Long-time friends Lucy Bradlow and Bronwen Bock say they will bring the best possible representation to Higgins in a job-sharing role.
“We believe the people of Higgins deserve representatives that stand up for them in Federal Parliament,” Ms Bock said in a statement announcing their campaign launch.
“We stand for action on climate, cost-of-living relief and integrity in politics. We have spent time talking to members of the community and hearing their desires for a fresh take on the most important issues of the day.”
Ms Bock is a strategic consultant with a background in investment banking.
Ms Bradlow said they were creative thinkers who believed that things needed to be done differently to achieve better results.
“We have over 30 years of friendship and share deep trust and respect,” she said.
“Individually, neither of us is able to take on the out-of-hours or travel demands of being a full-time federal politician. But together, we bring two sets of skills and experience, fresh perspectives, and new energy to the role.”
Ms Bradlow is a communications consultant who was most recently the head of communications at the Workplace Gender Equality Agency.

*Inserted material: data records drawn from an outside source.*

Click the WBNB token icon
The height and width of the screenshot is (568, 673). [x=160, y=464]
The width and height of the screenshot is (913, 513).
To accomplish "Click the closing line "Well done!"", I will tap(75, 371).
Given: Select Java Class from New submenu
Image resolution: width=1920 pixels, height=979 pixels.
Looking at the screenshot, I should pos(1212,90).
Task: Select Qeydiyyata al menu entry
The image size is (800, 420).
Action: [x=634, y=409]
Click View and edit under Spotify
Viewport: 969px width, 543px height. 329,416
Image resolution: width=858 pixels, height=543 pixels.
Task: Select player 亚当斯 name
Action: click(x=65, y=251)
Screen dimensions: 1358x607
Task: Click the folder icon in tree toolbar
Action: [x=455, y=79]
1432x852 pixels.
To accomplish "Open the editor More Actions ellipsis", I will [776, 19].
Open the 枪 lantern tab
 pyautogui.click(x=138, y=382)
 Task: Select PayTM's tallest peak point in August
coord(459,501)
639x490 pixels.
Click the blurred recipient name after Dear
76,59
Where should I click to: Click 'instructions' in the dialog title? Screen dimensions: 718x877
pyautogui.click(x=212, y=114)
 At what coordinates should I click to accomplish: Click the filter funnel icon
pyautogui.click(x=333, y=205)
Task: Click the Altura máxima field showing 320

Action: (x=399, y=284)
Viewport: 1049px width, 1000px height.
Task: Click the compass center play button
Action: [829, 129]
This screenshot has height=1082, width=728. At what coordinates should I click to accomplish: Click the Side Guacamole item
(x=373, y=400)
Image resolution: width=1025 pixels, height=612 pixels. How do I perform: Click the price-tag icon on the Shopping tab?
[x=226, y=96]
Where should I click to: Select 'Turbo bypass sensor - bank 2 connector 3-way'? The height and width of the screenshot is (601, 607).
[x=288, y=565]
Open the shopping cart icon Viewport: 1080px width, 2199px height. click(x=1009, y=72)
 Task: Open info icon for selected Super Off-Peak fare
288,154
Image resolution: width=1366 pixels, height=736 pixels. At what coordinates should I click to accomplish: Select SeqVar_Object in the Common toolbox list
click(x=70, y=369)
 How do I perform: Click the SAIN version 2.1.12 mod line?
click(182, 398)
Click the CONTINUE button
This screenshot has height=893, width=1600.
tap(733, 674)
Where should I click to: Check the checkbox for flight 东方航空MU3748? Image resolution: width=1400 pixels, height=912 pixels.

The two candidates propose to work week-on, week-off, with a handover at the end of each week. They say the model will ensure costs are split evenly and there are no more expenses than if the seat were held by a single member.
“We are confident we can work together collaboratively for the benefit of the people of Higgins,” Ms Bradlow said.
Ms Bock added: “Job sharing is tried and tested in the private sector and civil service – we are advocating for Federal Parliament to be like any other workplace.
“We want to show that politics can be done differently for a more inclusive Parliament and for better representation for Australians.”
But apart from being elected, Ms Bock and Ms Badlow may have to overcome a constitutional hurdle to fulfil their job-share ambitions.
Professor of constitutional law and director of the Constitutional Reform Unit at Sydney Law School at the University of Sydney, Anne Twomey, said the proposal to job-share a federal MP role would seem to be contrary to the Constitution.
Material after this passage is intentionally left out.